Mrs. Prentiss was naturally a shy and reserved woman, and necessarily a pre-occupied one.  Therefore she was sometimes misunderstood.  But those who—­knew her best, and were blest with her rare intimacy, knew her as “a perfect woman nobly planned.”  Her conversation was charming.  Her close study of nature taught her a thousand happy symbols and illustrations, which made both what she said and wrote a mosaic of exquisite comparisons.  Her studies of character were equally constant and penetrating.  Nothing escaped her; no peculiarity of mind or manner failed of her quick observation, but it was always a kindly interest.  She did not ridicule that which was simply ignorance or weakness, and she saw with keen pleasure all that was quaint, original, or strong, even when it was hidden beneath the homeliest garb.  She had the true artist’s liking for that which was simple and genre.  The common things of common life appealed to her sympathies and called out all her attention.  It was a real, hearty interest, too—­not feigned, even in a sense generally thought praiseworthy.  Indeed, no one ever had a more intense scorn of every sort of feigning.  She was honest, truthful, genuine to the highest degree.  It may have sometimes led her into seeming lack of courtesy, but even this was a failing which “leaned to virtue’s side.”  I chanced to know of her once calling with a friend on a country neighbor, and finding the good housewife busy over a rag-carpet.  Mrs. Prentiss, who had never chanced to see one of these bits of rural manufacture in its elementary processes, was full of questions and interest, thereby quite evidently pleasing the unassuming artist in assorted rags and home-made dyes.  When the visitors were safely outside the door, Mrs. Prentiss’ friend turned to her with the exclamation, “What tact you have!  She really thought you were interested in her work!” The quick blood sprang into Mrs. Prentiss’ face, and she turned upon her friend a look of amazement and rebuke.  “Tact!” she said, “I despise such tact!—­do you think I would look or act a lie?

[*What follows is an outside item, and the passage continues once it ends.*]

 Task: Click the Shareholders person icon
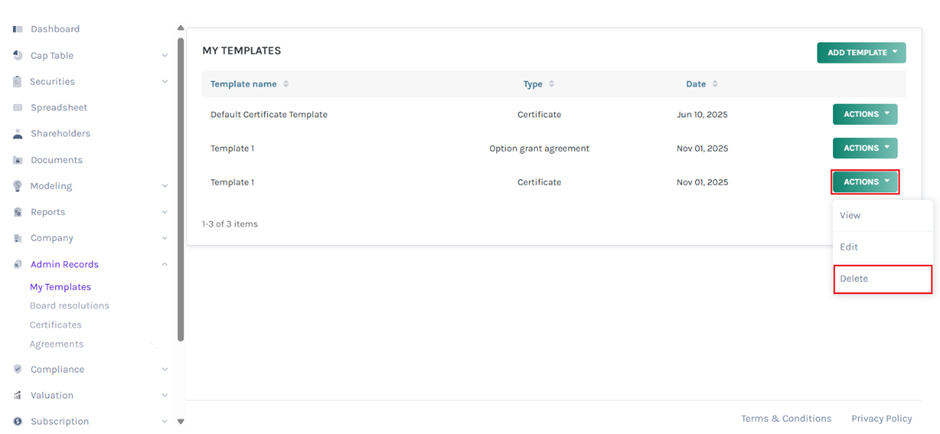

She was an exceedingly practical woman, not a dreamer.  A systematic, thorough housekeeper, with as exalted ideals in all the affairs which pertain to good housewifery as in those matters which are generally thought to transcend these humble occupations.  Like Solomon’s virtuous woman she “looked well after the ways of her household.”  Methodical, careful of minutes, simple in her tastes, abstemious, and therefore enjoying evenly good health in spite of her delicate constitution—­this is the secret of her accomplishing so much.  Yet all this foundation of exactness and diligence was so “rounded with leafy gracefulness” that she never seemed angular or unyielding.

With her children she was a model disciplinarian, exceedingly strict, a wise law-maker; yet withal a tender, devoted, self-sacrificing mother.  I have never seen such exact obedience required and given—­or a more idolized mother.  “Mamma’s” word was indeed Law, but—­O, happy combination!—­it was also Gospel!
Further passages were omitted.